The dispute concerns the reach of the high court’s June ruling, which allowed the president’s order to take partial effect. Though the rulings allows the president to suspend the State Department’s refugee resettlement program for 120 days, it also provides that refugees with a “bona fide” relationship to a person or entity in the United States be permitted entry.

In establishing guidance for enforcement of the travel ban, the Trump administration concluded that refugees who had received assurances of assistance from resettlement agencies in the U.S. did not have a sufficiently strong relationship with an American entity to warrant exemption from the ban. A coalition of states and civil rights groups challenged the guidance, arguing the Supreme Court’s order extends to this group of refugees, which numbers approximately 25,000.

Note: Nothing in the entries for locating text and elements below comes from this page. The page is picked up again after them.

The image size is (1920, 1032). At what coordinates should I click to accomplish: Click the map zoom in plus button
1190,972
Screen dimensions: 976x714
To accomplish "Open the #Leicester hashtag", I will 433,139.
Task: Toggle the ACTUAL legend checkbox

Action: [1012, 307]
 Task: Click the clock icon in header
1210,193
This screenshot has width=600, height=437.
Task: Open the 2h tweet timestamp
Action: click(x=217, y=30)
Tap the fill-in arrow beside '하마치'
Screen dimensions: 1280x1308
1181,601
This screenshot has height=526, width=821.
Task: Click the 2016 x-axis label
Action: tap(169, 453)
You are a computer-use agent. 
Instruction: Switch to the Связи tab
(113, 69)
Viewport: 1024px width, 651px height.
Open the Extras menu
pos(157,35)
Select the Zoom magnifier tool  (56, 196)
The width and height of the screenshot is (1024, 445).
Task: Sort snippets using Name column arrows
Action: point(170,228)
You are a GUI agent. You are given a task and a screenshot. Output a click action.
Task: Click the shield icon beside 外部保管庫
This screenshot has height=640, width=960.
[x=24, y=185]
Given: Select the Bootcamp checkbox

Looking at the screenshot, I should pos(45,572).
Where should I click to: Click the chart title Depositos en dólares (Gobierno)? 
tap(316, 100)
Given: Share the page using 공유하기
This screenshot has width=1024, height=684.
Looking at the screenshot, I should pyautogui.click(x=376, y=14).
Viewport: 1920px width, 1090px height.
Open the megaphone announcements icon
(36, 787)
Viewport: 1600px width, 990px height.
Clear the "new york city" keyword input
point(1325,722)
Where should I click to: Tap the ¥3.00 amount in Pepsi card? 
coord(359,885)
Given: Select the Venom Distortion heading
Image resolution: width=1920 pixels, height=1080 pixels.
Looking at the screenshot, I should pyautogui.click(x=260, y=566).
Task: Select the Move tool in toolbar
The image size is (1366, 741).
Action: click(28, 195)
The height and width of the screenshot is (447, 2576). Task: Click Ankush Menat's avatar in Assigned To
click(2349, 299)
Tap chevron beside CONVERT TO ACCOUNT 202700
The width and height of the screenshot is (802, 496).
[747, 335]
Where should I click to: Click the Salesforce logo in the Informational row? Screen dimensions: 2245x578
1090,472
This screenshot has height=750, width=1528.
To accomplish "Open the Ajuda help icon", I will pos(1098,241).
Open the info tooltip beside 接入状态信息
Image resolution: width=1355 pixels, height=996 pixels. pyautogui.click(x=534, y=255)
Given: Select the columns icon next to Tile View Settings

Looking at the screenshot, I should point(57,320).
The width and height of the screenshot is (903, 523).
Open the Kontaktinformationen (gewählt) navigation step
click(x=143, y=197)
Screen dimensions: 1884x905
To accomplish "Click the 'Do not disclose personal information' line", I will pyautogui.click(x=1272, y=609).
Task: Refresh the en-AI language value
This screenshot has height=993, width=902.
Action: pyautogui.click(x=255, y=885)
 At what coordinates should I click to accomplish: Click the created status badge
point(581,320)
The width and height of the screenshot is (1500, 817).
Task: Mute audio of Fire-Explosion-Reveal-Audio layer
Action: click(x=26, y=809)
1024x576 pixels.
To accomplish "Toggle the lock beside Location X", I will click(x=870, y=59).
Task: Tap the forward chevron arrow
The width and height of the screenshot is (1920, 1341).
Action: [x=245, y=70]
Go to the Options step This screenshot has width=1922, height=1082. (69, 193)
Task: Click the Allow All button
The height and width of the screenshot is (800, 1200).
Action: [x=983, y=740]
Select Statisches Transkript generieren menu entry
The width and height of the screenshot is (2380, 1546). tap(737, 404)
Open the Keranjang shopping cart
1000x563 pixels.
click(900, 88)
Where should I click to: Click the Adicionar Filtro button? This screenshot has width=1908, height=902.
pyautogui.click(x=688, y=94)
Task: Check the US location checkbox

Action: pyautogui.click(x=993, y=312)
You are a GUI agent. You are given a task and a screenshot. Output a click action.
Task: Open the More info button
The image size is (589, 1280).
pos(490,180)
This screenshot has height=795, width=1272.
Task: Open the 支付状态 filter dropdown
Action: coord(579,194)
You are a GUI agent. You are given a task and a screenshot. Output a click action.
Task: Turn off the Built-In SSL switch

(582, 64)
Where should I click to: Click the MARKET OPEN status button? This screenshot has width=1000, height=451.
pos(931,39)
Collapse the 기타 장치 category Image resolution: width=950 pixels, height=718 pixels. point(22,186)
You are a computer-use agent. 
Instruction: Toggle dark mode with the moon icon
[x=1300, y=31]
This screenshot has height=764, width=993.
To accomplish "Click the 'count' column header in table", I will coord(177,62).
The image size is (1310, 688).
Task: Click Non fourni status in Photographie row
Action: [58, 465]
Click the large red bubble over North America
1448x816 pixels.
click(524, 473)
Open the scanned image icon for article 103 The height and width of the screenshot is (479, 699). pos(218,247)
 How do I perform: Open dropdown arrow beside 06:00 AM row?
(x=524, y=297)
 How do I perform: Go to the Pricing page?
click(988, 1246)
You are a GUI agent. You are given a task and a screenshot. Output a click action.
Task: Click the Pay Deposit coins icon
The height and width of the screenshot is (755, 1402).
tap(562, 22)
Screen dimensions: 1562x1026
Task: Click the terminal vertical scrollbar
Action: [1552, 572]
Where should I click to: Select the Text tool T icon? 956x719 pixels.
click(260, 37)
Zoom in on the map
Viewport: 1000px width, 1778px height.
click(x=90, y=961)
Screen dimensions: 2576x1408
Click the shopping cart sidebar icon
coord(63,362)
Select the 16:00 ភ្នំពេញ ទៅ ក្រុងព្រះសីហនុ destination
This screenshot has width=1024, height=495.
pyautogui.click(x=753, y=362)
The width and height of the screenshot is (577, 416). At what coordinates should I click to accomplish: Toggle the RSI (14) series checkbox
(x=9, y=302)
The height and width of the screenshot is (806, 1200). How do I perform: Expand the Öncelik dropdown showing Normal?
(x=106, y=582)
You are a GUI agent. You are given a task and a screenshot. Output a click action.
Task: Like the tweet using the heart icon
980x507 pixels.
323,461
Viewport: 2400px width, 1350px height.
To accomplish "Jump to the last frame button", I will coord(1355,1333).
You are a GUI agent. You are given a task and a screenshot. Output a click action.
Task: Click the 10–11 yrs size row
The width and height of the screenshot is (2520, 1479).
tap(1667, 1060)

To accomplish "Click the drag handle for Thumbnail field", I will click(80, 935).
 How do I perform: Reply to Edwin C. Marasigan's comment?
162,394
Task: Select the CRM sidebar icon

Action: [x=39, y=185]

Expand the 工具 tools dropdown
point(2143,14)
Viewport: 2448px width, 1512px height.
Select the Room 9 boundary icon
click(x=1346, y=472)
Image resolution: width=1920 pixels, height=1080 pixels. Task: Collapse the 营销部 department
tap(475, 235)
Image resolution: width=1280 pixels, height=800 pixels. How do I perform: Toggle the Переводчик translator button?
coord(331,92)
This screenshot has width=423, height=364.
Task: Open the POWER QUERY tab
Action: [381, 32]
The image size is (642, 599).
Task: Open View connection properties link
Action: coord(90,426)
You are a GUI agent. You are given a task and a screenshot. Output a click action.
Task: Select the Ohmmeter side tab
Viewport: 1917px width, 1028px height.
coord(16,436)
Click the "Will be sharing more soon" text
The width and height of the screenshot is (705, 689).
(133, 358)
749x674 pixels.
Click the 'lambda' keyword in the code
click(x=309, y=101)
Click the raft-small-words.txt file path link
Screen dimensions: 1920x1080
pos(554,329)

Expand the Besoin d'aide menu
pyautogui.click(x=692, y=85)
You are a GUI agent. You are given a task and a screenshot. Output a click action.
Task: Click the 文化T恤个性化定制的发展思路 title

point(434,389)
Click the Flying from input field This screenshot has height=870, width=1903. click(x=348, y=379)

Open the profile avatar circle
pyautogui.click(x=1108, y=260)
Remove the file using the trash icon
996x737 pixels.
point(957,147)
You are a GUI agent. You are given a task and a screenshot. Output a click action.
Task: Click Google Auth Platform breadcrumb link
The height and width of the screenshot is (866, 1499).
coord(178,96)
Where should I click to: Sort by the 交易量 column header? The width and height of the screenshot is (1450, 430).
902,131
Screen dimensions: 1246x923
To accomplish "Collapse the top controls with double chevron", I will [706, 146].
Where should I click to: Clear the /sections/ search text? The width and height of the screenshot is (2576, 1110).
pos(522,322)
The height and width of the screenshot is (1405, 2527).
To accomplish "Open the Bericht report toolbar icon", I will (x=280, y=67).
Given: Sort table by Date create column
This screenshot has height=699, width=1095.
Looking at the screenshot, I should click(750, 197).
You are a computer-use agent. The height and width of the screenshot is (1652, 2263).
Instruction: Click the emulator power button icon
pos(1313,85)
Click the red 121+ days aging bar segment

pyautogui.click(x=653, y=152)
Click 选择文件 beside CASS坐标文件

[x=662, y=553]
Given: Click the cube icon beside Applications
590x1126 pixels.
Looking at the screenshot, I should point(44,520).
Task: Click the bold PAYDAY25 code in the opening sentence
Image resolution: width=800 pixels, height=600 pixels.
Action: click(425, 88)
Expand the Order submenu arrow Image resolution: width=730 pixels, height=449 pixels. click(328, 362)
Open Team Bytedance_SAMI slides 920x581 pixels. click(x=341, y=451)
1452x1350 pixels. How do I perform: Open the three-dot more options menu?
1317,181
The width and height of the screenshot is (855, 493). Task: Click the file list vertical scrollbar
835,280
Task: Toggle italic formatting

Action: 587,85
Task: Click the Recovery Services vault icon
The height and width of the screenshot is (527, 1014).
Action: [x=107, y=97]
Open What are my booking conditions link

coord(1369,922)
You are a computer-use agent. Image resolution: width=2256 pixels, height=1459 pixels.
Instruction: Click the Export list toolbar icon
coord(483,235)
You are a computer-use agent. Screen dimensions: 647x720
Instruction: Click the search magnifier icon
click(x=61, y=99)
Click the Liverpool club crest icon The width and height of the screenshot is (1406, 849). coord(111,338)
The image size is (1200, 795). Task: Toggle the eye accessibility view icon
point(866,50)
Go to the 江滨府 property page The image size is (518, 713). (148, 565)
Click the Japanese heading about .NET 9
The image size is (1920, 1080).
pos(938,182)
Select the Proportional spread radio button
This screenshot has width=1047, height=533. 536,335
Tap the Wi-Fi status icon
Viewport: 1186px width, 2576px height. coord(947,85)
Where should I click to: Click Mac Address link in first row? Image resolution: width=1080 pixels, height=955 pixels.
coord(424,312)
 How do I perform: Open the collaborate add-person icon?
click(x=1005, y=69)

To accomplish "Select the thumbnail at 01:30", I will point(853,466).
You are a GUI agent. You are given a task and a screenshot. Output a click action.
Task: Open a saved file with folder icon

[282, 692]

The 9th U.S. Circuit Court of Appeals ruled against the administration last Thursday, prompting the Justice Department to appeal to the Supreme Court. The 9th Circuit’s order requires the administration to admit refugees contracting with resettlement agencies beginning Tuesday, so the high court is likely to move quickly in issuing its own ruling.

Justice Anthony Kennedy issued a temporary stay of the 9th Circuit’s order Monday afternoon, pending a response from the coalition challenging the administration. The stay will remain in effect until noon Tuesday. Kennedy is the justice assigned to review emergency motions arising from the 9th Circuit.